- _Available data_:
|---|

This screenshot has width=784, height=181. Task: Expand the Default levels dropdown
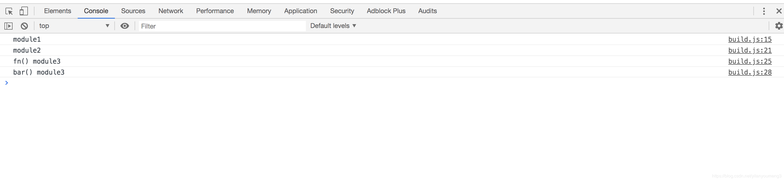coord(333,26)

|---|

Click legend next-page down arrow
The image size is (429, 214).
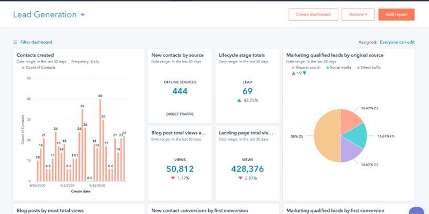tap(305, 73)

|---|

List every line in the entries above that contains the word "Expand". Capitalization must match.

- _Complete output_:
This screenshot has width=784, height=181. Task: Expand the Default levels dropdown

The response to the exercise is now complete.